3 Eylül: Eylem, aktivite değildir; aktivite ise, eylem değildir
- Ersan Kaan Erçelik
- 3 Eyl 2018
- 2 dakikada okunur
Öncelikle eylemin doğası ve altında neler yattığının anlaşılması gerekir. Aksi halde rahatlamak mümkün değildir. Gevşemek istesen bile eğer eyleminin doğasını izlemediysen, gözlemlemediysen, fark etmediysen bu imkansız olacaktır. Çünkü eylem basit bir olgu değildir. Birçok insan gevşemek ister ama bunu yapamaz. Gevşemek filizlenme gibidir, onu zorlayamazsın. Bütün olguyu anlaman gerekir. Neden bu kadar aktifsin? Neden aktiviteye bu kadar vakit harcıyorsun? Neden bu konuda saplantılısın?
İki kelimeyi unutma: Biri eylem, diğeri de, aktivite. Eylem, aktivite değildir. Aktivite ise, eylem değildir. Doğaları birbirine zıttır. Eylem, bir durumun talebi üzerine hareket etmektir, karşılık vermektir. Aktivitede ise durum önemli değildir. Bir yanıt değildir. O durum içinde rahatsız olman, aktif olmanın bir bahanesi olur.
Eylem, sessiz bir zihinden çıkar. Dünyanın en güzel şeyidir. Aktivite ise huzursuz zihinden çıkar ve en çirkinidir. Eylemin bir konusu vardır. Aktivitenin konusu önemsizdir. Eylem anlık yaşanır, kendiliğinden oluşur. Aktivite ise geçmişle doludur. Yaşanan ana karşılık değil, geçmişten beri içinde taşıdığın huzursuzluğun o anda ortaya dökülmesidir. Eylem yaratıcıdır, aktivite ise yıkıcı. Seni yok eder, başkalarını yok eder.
Aradaki ince farkı görmeye çalış. Örneğin, acıktığın zaman yemek yersin. Bu eylemdir. Ama aç değilsen, açlık hissetmiyor olmana rağmen yemek yemeye devam ediyorsan, bu aktivitedir. Bu çeşit yemek bir tür şiddettir. Yemeği yok ediyorsun. Dişlerinle eziyor ve yemeği yok ediyorsun. İçindeki huzursuzluğu bir parça olsun dışarı vuruyorsun. Acıktığın için değil, sadece içindeki şiddet duygusunu tatmin etmek için yemek yiyorsun.

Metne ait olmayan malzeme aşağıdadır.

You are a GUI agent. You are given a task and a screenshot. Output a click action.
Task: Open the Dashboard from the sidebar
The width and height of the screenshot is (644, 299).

Hayvanlar dünyasında şiddet ağız ve ellerle ilişkilidir; pençeler ve dişlerle. Hayvanlar dünyasında şiddet barındıran iki şey budur. Yemek yerken ikisi bir araya gelir. Yemeği eline alır ve ağzınla yersin. Şiddet ortaya çıkar. Ama eğer bir açlık yoksa, bu bir eylem değildir; hastalıktır. Bu aktivite bir saplantıdır. Elbette bu şekilde yemeye devam edemezsin, çünkü, o zaman çatlarsın. O yüzden insanlar çeşitli numaralar icat etti: Tütün ya da sakız çiğniyor, sigara içiyorlar. Bunlar sahte yemeklerdir. Herhangi bir besin değerleri yoktur. Ama şiddet konusunda aynı derecede etkilidir. Oturmuş sakız çiğneyen bir adam. Ne yapıyor? Birini öldürüyor. Eğer farkına varırsa, zihninde bir öldürme fantezisi bulunuyor olabilir ve o sakız çiğniyor. Kendi içinde çok masum bir aktivite. Kimseye bir zarar vermiyorsun ama senin için çok tehlikeli. Çünkü ne yaptığının kesinlikle bilincinde değilsin. Sigara içen biri ne yapıyor? Çok masum görünen bir yolla içine duman alıp veriyor, nefes alıp veriyor. Bir nevi hastalıklı Pranayama. Bir çeşit laik transandantal meditasyon. Bir Mandala yaratıyor. İçine duman çekiyor, üflüyor; çekiyor, üflüyor. Bir Mandala, bir döngü yaratıyor. Sigara içerek bir çeşit şarkı söylüyor; ritmik bir şarkı. Rahatlıyor, iç huzursuzluğu biraz olsun azalıyor.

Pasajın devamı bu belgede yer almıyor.